Dopo un braccio di ferro durato circa tre anni, nell'assemblea di Strasburgo si è formata una maggioranza favorevole alle nuove norme, sebbene ci fossero state varie modifiche alla bozza iniziale, che prevedeva obblighi ancora più stringenti per i colossi. Ora questi ultimi dovranno pagare per poter condividere sulle loro piattaforme i contenuti creativi di natura giornalistica, musicale, artistica, eccetera, e dovranno riconoscere una adeguata remunerazione a chi li produce.

L'industria delle opere dell'ingegno creativo certamente ne trarrà giovamento in termini economici, ma bisognerà capire nel concreto come sarà applicata questa direttiva e come reagiranno ora motori di ricerca, piattaforme social e altri soggetti chiamati a mettersi in regola. Essi dovranno negoziare direttamente con i singoli editori l'entità della remunerazione e non è difficile ipotizzare che gli accordi terranno conto del differente grado di notorietà e prestigio dei siti sorgente e dei singoli autori delle opere. Anche per condividere testi brevi di articoli pubblicati dai giornali on line Google, Facebook, Amazon e gli altri Over the top dovranno versare un contributo. Ciò potrebbe danneggiare i produttori e gli editori più piccoli e meno conosciuti, ma è solo sul campo che si potrà capire l'eventuale impatto di tale misura.
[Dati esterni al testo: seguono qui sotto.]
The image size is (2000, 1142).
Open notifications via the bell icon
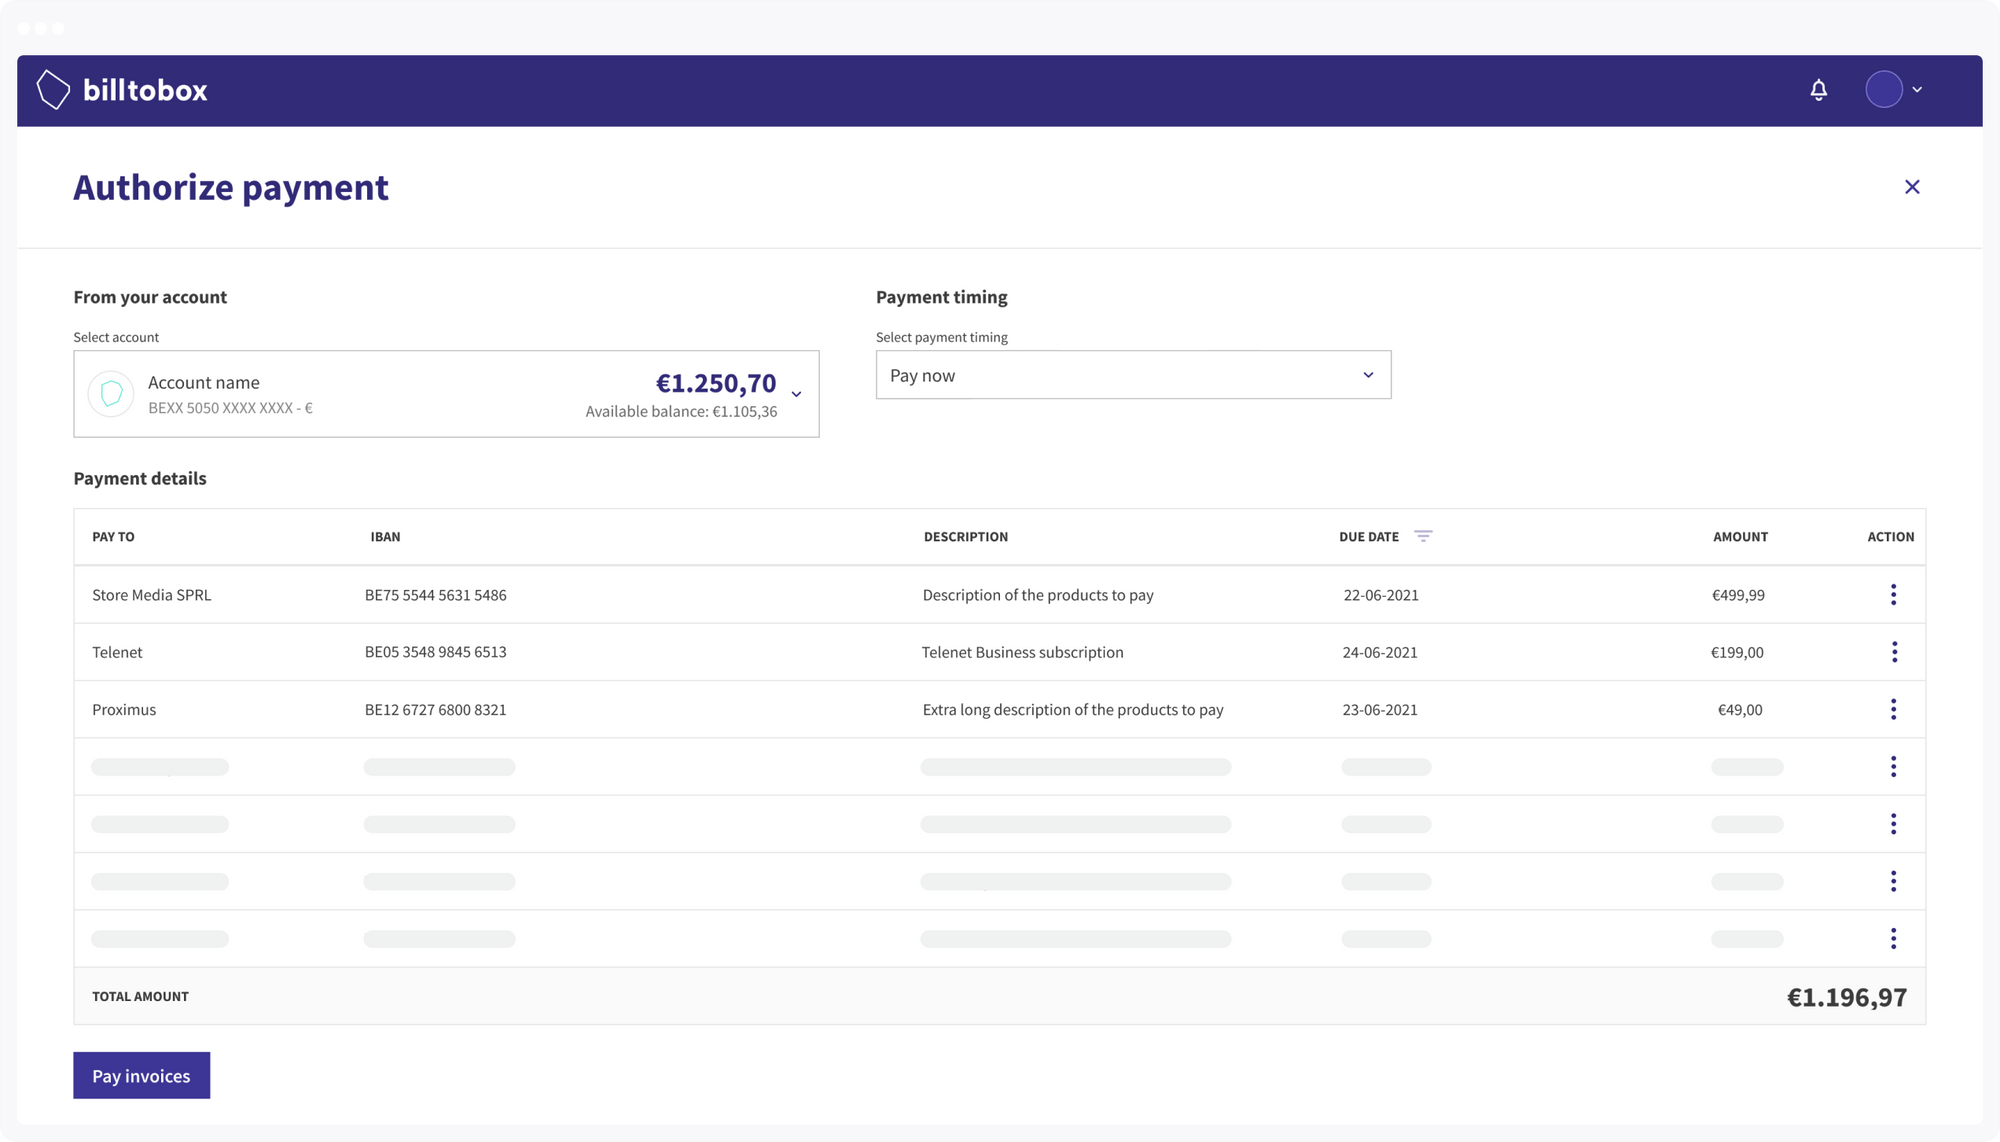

Il secondo punto più controverso della direttiva è l'applicazione di filtri in Rete per impedire le violazioni del diritto d'autore. In pratica, se un utente dovesse scaricare illegalmente un contenuto da una piattaforma, le colpe ricadranno su quest'ultima, che sarà obbligata dalle nuove norme a impedire preventivamente che la violazione avvenga. Il rischio, in questo caso, è che i filtri approntati dai colossi della Rete possano limitare la libertà d'espressione e convertirsi in strumenti di censura di contenuti scomodi e non solo di opere protette dal diritto d'autore.

La partita a livello europeo può dirsi chiusa, ma se ne aprirà un'altra nei singoli Stati nazionali, che dovranno recepire il testo della direttiva. Le leggi nazionali di recepimento potranno essere più o meno flessibili e ciò rischia di creare difformità di applicazione dei contenuti della direttiva stessa. In Italia, ad esempio, Lega e Cinque Stelle hanno attualmente i numeri in Parlamento per emanare una legge di esecuzione più permissiva e così hanno già dichiarato di voler fare. Dunque in alcuni Stati ci sarà vita più facile per i titolari delle piattaforme web mentre in altri Stati ad essi verrà dato filo da torcere. Altro che mercato unico digitale europeo.